◆ What you need to do
Transcribe all of the records precisely as they are presented.

◆ Excerpted records

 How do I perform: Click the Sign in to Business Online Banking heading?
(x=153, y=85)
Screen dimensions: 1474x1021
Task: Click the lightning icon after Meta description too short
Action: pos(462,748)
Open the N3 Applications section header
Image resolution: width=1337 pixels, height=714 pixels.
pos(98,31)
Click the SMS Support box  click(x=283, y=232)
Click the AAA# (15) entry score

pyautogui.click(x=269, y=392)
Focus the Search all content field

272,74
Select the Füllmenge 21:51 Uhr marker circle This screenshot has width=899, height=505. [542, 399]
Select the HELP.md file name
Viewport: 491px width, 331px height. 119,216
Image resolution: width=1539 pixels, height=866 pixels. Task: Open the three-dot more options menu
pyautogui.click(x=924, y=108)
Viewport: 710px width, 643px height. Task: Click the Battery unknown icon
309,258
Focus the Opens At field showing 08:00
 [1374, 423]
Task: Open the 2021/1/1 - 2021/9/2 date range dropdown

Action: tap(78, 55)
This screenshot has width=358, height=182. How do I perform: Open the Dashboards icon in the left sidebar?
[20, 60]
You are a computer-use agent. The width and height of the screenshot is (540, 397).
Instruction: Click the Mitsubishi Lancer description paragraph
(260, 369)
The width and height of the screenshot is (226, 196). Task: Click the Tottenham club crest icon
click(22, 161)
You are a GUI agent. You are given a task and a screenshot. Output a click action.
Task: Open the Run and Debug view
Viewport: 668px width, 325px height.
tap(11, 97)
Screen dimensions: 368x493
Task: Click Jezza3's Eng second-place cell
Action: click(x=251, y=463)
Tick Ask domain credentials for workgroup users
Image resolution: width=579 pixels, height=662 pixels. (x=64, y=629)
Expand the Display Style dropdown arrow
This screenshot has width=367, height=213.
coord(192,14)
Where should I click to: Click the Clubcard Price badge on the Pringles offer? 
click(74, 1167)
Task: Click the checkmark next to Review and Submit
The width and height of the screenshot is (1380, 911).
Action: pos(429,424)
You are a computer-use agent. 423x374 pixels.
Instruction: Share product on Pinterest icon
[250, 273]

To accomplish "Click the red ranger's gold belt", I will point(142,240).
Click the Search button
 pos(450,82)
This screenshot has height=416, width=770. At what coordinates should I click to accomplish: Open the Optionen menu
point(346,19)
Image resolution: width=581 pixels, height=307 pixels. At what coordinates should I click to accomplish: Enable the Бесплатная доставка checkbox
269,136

◆ Output below
 How do I perform: Click the Sign in to Business Online Banking heading?
(x=153, y=85)
Screen dimensions: 1474x1021
Task: Click the lightning icon after Meta description too short
Action: pos(462,748)
Open the N3 Applications section header
Image resolution: width=1337 pixels, height=714 pixels.
pos(98,31)
Click the SMS Support box  click(x=283, y=232)
Click the AAA# (15) entry score

pyautogui.click(x=269, y=392)
Focus the Search all content field

272,74
Select the Füllmenge 21:51 Uhr marker circle This screenshot has width=899, height=505. [542, 399]
Select the HELP.md file name
Viewport: 491px width, 331px height. 119,216
Image resolution: width=1539 pixels, height=866 pixels. Task: Open the three-dot more options menu
pyautogui.click(x=924, y=108)
Viewport: 710px width, 643px height. Task: Click the Battery unknown icon
309,258
Focus the Opens At field showing 08:00
 [1374, 423]
Task: Open the 2021/1/1 - 2021/9/2 date range dropdown

Action: tap(78, 55)
This screenshot has width=358, height=182. How do I perform: Open the Dashboards icon in the left sidebar?
[20, 60]
You are a computer-use agent. The width and height of the screenshot is (540, 397).
Instruction: Click the Mitsubishi Lancer description paragraph
(260, 369)
The width and height of the screenshot is (226, 196). Task: Click the Tottenham club crest icon
click(22, 161)
You are a GUI agent. You are given a task and a screenshot. Output a click action.
Task: Open the Run and Debug view
Viewport: 668px width, 325px height.
tap(11, 97)
Screen dimensions: 368x493
Task: Click Jezza3's Eng second-place cell
Action: click(x=251, y=463)
Tick Ask domain credentials for workgroup users
Image resolution: width=579 pixels, height=662 pixels. (x=64, y=629)
Expand the Display Style dropdown arrow
This screenshot has width=367, height=213.
coord(192,14)
Where should I click to: Click the Clubcard Price badge on the Pringles offer? 
click(74, 1167)
Task: Click the checkmark next to Review and Submit
The width and height of the screenshot is (1380, 911).
Action: pos(429,424)
You are a computer-use agent. 423x374 pixels.
Instruction: Share product on Pinterest icon
[250, 273]

To accomplish "Click the red ranger's gold belt", I will point(142,240).
Click the Search button
 pos(450,82)
This screenshot has height=416, width=770. At what coordinates should I click to accomplish: Open the Optionen menu
point(346,19)
Image resolution: width=581 pixels, height=307 pixels. At what coordinates should I click to accomplish: Enable the Бесплатная доставка checkbox
269,136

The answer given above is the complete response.